Content starts

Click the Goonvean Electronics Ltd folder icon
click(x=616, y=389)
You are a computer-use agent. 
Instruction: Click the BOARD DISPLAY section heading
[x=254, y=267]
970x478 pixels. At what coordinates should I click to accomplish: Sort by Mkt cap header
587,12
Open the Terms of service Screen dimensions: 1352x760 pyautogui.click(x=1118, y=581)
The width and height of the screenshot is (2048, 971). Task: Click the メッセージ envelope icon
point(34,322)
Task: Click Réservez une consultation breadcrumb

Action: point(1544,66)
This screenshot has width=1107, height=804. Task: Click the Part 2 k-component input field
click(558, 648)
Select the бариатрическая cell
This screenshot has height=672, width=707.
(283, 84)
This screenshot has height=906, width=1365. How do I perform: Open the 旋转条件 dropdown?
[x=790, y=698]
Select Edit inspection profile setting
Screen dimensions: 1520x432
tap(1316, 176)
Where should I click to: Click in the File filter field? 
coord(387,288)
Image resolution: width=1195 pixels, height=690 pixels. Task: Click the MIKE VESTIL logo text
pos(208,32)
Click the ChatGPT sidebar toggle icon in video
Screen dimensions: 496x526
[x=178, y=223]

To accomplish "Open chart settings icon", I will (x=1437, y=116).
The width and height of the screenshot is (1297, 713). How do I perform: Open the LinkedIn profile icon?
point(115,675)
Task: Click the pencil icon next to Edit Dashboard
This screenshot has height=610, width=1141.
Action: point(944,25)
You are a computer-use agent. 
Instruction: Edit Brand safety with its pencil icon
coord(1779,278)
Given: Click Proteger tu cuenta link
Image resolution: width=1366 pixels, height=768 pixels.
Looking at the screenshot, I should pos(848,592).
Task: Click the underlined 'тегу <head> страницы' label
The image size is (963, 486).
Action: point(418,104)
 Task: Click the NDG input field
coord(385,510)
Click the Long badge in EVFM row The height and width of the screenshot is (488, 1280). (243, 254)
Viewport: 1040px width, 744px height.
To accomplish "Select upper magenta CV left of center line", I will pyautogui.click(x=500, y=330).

Content ends

* **EXERCISE BRIEF**
Pull every line containing "will" out of the material and copy it.

* **FINISHED TASK**
To accomplish "Open chart settings icon", I will (x=1437, y=116).
To accomplish "Select upper magenta CV left of center line", I will pyautogui.click(x=500, y=330).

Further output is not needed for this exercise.